Saved entries:

=== Begin Enclosure ===

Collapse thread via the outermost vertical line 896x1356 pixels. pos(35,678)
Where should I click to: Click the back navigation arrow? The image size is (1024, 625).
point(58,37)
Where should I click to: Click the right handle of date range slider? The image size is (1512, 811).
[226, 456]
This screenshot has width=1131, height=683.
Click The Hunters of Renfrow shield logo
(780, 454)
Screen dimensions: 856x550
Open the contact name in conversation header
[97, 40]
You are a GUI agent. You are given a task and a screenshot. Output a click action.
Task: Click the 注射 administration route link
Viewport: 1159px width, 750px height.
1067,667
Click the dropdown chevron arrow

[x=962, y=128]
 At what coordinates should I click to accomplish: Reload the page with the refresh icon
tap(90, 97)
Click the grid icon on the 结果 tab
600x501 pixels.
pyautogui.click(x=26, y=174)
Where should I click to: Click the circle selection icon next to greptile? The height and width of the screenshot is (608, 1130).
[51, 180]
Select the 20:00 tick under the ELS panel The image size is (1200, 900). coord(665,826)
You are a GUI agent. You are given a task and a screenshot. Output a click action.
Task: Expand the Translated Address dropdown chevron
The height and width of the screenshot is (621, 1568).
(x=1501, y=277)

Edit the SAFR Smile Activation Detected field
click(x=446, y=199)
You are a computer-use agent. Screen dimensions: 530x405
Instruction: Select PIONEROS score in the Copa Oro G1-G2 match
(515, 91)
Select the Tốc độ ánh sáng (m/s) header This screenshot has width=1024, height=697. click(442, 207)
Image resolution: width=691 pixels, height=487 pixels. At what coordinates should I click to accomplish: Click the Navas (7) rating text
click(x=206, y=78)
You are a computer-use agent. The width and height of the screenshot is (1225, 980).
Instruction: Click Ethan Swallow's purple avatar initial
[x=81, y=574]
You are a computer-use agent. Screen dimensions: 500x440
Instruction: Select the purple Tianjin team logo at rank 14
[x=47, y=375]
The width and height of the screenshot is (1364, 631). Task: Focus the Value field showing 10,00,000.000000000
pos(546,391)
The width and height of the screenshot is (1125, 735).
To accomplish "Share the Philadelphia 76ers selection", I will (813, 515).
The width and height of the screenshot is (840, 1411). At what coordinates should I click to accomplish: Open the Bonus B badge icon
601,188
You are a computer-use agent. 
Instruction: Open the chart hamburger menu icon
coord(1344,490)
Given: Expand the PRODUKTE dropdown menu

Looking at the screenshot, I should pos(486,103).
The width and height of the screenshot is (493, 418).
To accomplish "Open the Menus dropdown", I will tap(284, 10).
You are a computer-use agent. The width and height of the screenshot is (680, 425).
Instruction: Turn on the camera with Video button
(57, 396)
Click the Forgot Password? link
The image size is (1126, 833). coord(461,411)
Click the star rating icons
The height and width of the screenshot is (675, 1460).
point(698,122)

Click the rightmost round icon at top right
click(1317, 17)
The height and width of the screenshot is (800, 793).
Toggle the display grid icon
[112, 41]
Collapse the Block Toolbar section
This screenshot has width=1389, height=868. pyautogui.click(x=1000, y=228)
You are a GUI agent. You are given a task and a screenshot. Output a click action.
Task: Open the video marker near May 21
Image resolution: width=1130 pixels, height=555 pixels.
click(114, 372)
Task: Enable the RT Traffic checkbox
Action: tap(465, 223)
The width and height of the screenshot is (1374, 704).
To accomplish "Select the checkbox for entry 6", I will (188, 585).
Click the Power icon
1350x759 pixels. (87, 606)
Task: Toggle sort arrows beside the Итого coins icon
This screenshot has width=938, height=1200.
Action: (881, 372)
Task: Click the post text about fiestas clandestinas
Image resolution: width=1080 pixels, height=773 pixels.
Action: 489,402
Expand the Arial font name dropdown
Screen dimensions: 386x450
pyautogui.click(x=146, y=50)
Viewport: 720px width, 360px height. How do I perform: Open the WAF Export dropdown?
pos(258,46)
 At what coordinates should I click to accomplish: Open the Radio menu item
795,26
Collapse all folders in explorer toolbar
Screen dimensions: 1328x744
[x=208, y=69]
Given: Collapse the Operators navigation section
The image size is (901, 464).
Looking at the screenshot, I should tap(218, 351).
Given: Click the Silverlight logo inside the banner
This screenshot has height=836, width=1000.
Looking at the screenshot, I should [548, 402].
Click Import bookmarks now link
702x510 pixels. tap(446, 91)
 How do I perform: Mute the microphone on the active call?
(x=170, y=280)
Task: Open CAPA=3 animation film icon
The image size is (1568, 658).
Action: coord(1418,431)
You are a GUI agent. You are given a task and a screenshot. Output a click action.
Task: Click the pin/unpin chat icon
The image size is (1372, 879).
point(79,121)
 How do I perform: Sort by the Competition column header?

=== End Enclosure ===

Task objective ▸
In the data above, retype exactly and only the lines between the one holding "Task: Click the post" and the one holding "Task: Open CAPA=3 animation film icon", inclusive.

Task answer ▸
Task: Click the post text about fiestas clandestinas
Image resolution: width=1080 pixels, height=773 pixels.
Action: 489,402
Expand the Arial font name dropdown
Screen dimensions: 386x450
pyautogui.click(x=146, y=50)
Viewport: 720px width, 360px height. How do I perform: Open the WAF Export dropdown?
pos(258,46)
 At what coordinates should I click to accomplish: Open the Radio menu item
795,26
Collapse all folders in explorer toolbar
Screen dimensions: 1328x744
[x=208, y=69]
Given: Collapse the Operators navigation section
The image size is (901, 464).
Looking at the screenshot, I should tap(218, 351).
Given: Click the Silverlight logo inside the banner
This screenshot has height=836, width=1000.
Looking at the screenshot, I should [548, 402].
Click Import bookmarks now link
702x510 pixels. tap(446, 91)
 How do I perform: Mute the microphone on the active call?
(x=170, y=280)
Task: Open CAPA=3 animation film icon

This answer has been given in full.